While of course the cinematheques are closed, the websites of the Jerusalem Cinematheque (jer-cin.org.il) and the Tel Aviv Cinematheque (cinema.co.il) are streaming free movies. The programs change every few days and you can enjoy classics from the archives and Israeli feature films and documentaries. These movies are presented with Hebrew titles only, but there are also some English-language films.
The Jerusalem Cinematheque is currently featuring a link to a good-quality YouTube presentation of Royal Wedding. The 1951 movie by Stanley Donen features Fred Astaire and Jane Powell starring as brother-and-sister entertainers (based on Astaire’s own early partnership with his sister) who go to London with a show. The musical numbers feature two of Astaire’s best-loved performances, dancing with a hat rack to the song “Sunday Jumps” and tapping across the ceiling in “You’re All the World to Me.”
There are also links on the Jerusalem Cinematheque website to clips from the Israel Film Archive, which go way back into Israeli history, including footage of the response to the 1949 TB epidemic.
YES is adding to its Quarantine Channel with special programming for senior citizens. Much of what it features will be fun for audiences of any age, including the crowd-pleasing 2019 Oscar winner The Green Book, about a road trip that an African-American classical musician (Mahershala Ali, who won a Best Supporting Actor Oscar) takes through the Deep South with an New York-Italian chauffeur (Viggo Mortensen).
This channel also includes some obvious choices such as The Second Best Exotic Marigold Hotel, the sequel to the hit film about British pensioners who retire to India, where Richard Gere joins the great original cast which includes Bill Nighy, Judy Dench, Maggie Smith and Dev Patel.
One thing this new streaming era lacks is enough great old movies, and the Quarantine Channel for seniors is offering such classics as Gone with the Wind, Singin’ in the Rain and Some Like It Hot.

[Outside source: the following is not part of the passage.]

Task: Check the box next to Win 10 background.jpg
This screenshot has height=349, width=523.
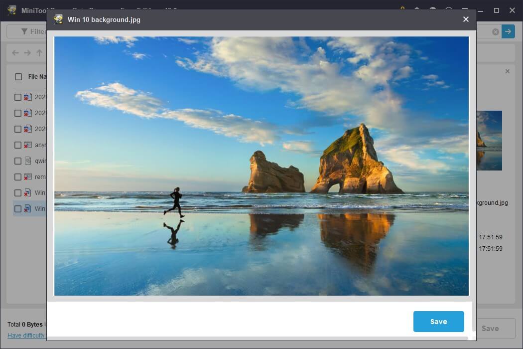Action: [x=18, y=208]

I wouldn’t try to get the younger generation interested in GWTW, as it is so politically incorrect it is sadly dated (and the second half gets pretty dull at times), but Singin’ in the Rain and Some Like It Hot both hold up quite well. In fact, Some Like It Hot, with all the cross-dressing and Billy Wilder’s sparkling dialogue, should please contemporary audiences. 

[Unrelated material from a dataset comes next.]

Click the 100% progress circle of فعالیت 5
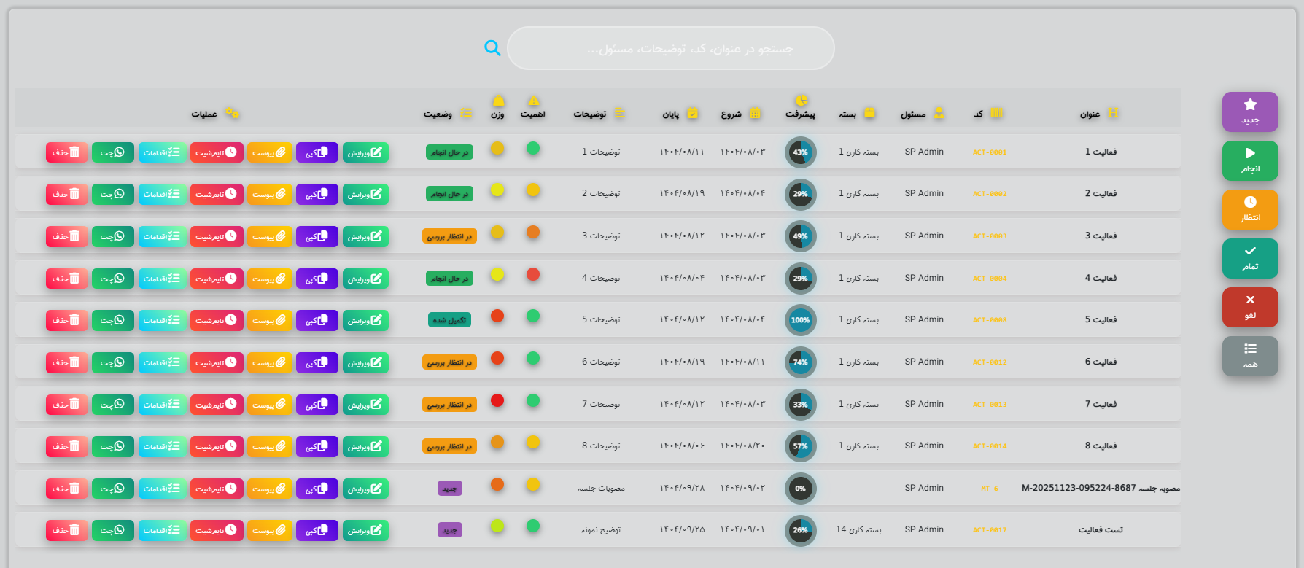The image size is (1304, 568). click(800, 320)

The seniors’ programming doesn’t include the fourth season of The Good Fight, which starts running on YES VOD on April 10 and on YES Edge on Sundays at 10:45 p.m. starting on April 12, but it ought to. The Good Fight is the follow-up series to The Good Wife that focuses on Diane (Christine Baranski, the world’s most glamorous 67-year-old) who gets a job as the token white lawyer at an African-American firm. In the new season, she is frustrated by a new law that gives wealthy Americans a loophole for getting out of jail (and legal troubles in general) free. Michael J. Fox is returning as the unscrupulous Louis Canning. The first three seasons are available on Amazon Prime through Cellcom TV and Partner TV.
Booksmart is a girl-power comedy starring Beanie Feldstein (who will play Monica Lewinsky in the upcoming American Crime Story series) and Kaitlyn Dever (Unbelievable) about two nerds who decide to finally have some fun just before they graduate high school. The joke is that they are just too smart and ambitious to get into any real trouble. It will start running on HOT Cinema 1 starting April 17.
Netflix is featuring the new true-crime documentary series Tiger King: Murder, Mayhem and Madness, a look at murder in the world of big-game wildlife collectors in the US. It is a crazy, compelling story but these are not necessarily people you want to spend much time with, certainly not seven hour-long episodes. It might have been better as a 90-minute documentary.